Systems are not a perfect model, though.
There’s no such thing as the perfect system.
There are limits to organization, boundaries to connection, zany randomness that you may never see coming, nonlinear customer patterns that you will not be able to account for, and threats to team efficiency that can topple something that’s working.
Yet, systems can surprise us.
Baked into the way they are modelled is the idea of a feedback loop. There might be limits to how resilient the elements in your growth system can be to a disruptive event like a member of your team leaving, or sudden, massive change in the market, but if they are communicating — if one part of your system is responding to what happens in another — there is hope for recovery.

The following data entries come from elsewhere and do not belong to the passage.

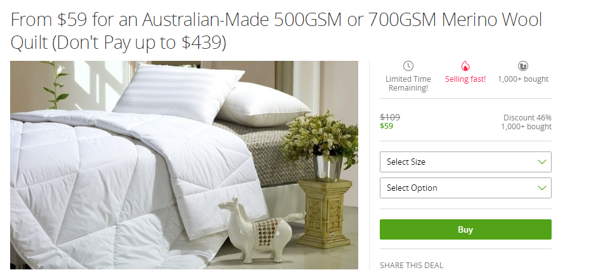Click the flame icon above Selling fast

click(465, 66)
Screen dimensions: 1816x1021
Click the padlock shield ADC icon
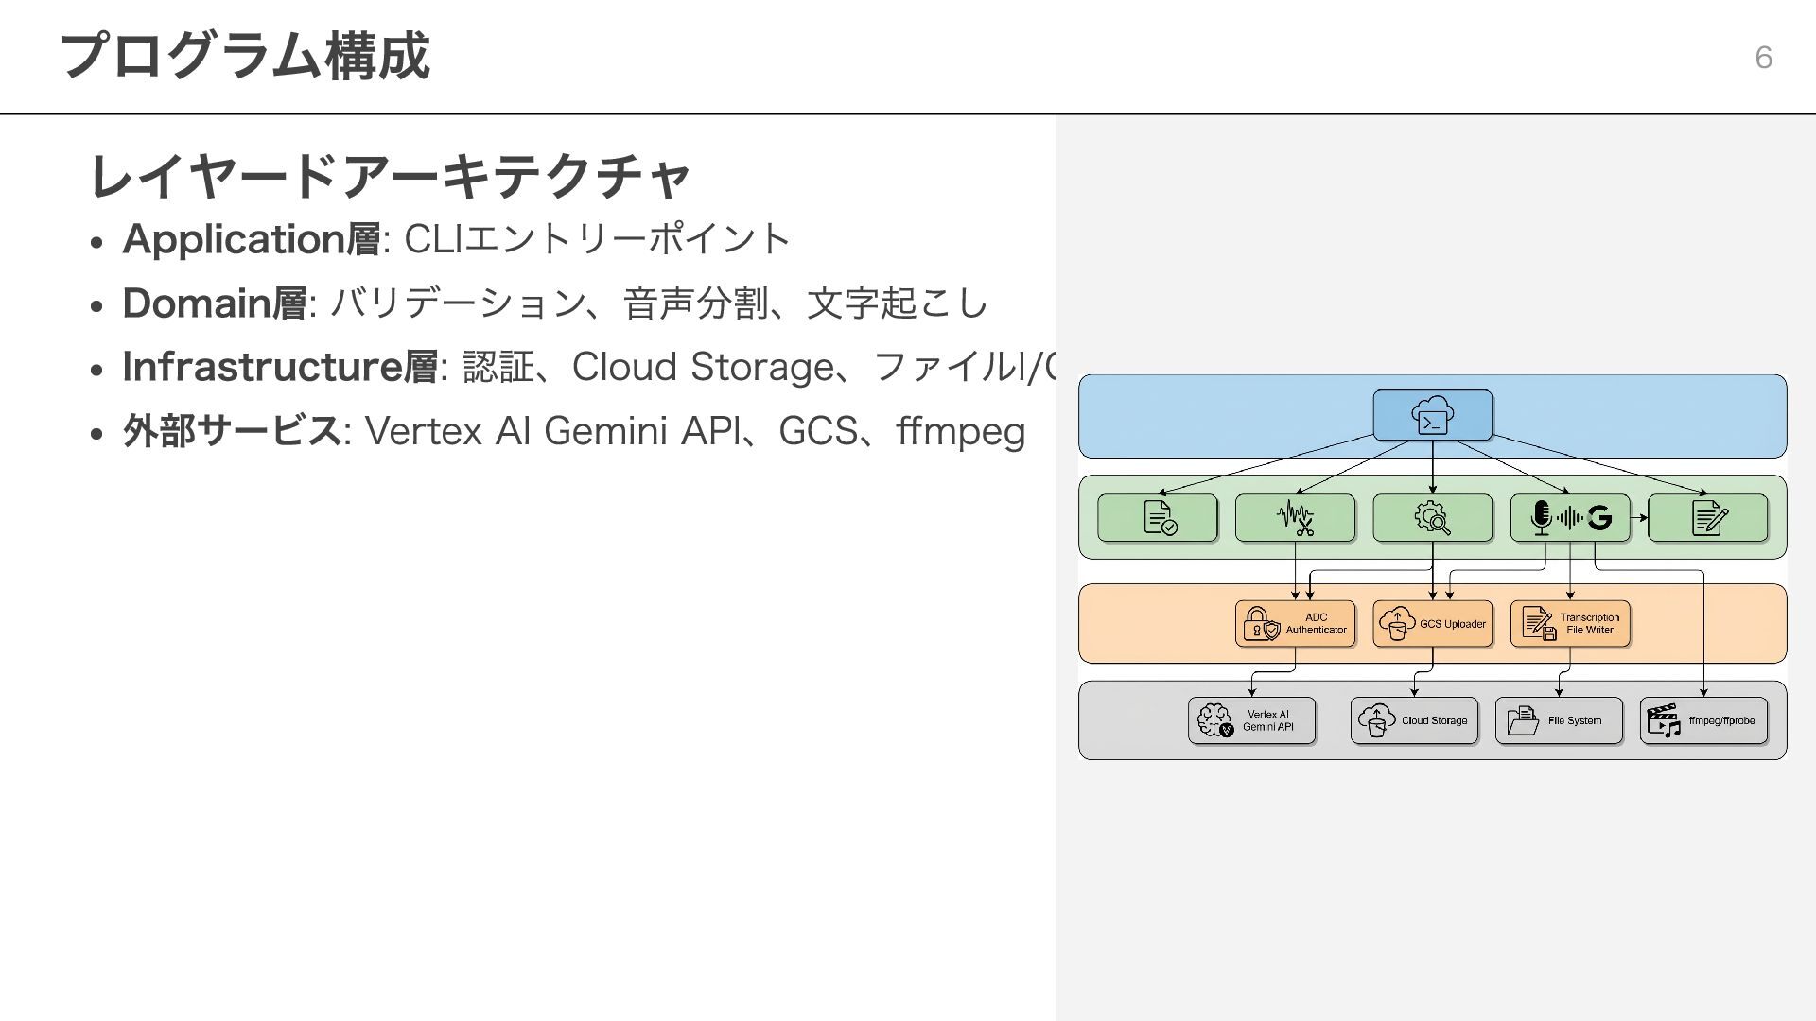tap(1262, 624)
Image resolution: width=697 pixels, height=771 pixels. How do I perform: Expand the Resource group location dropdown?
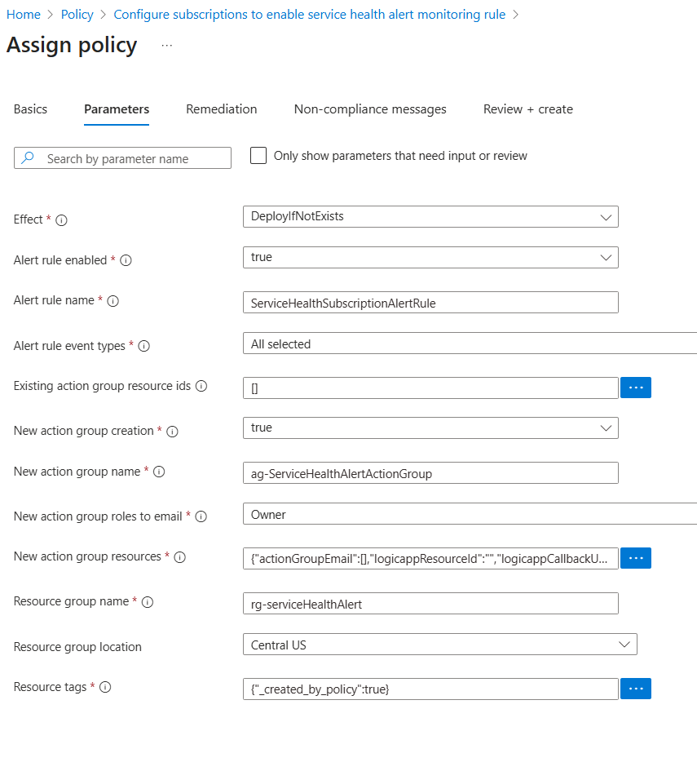[x=439, y=645]
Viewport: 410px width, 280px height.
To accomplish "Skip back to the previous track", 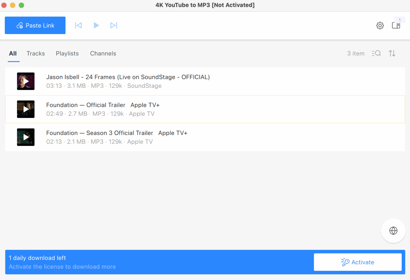I will click(x=78, y=25).
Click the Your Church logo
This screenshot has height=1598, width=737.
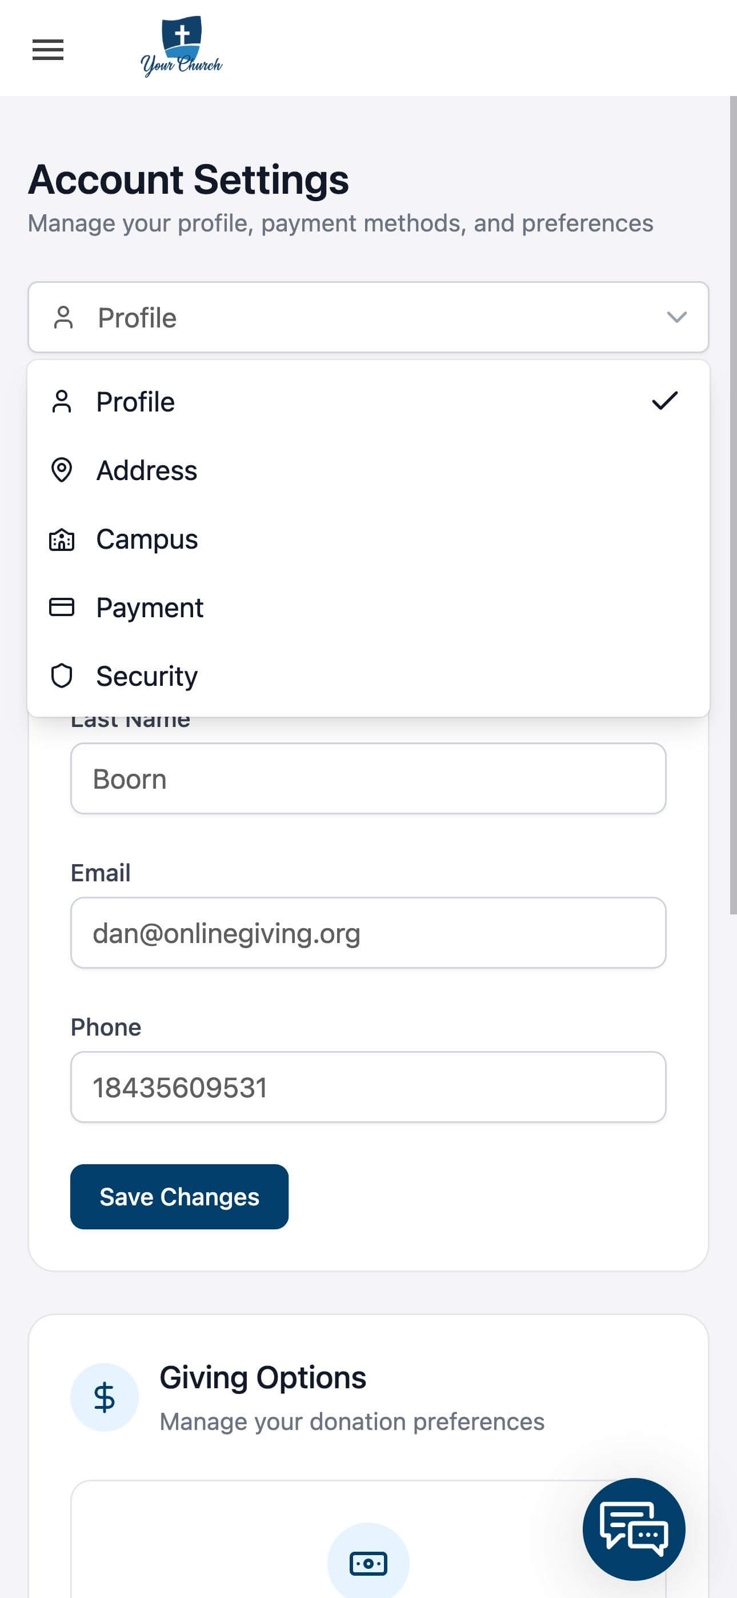click(x=181, y=47)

As is the idea of evolution. As long as the interconnections exist, the way the elements in a system are connected can change and evolve. Patterns that result can change and evolve, growth levers can evolve too. Nothing is set in stone. The upshot of thinking in systems is that the interconnections will force you to see evolution across elements rather than in silos.
Finally, systems help put time in perspective. There’s no way to start out with growth levers to leverage. And that’s okay. SaaS growth takes time (considerably less than a regular business, admittedly, but time nonetheless). Systems take time to get off the ground, and experimenting to get in the air. Seeing all the elements and connections together will put that time in perspective so you don’t expect the world too soon.
As Suneet Bhatt reiterates again and again, the perfect growth curve does not exist.
Systems might not be a perfect model. But what model is?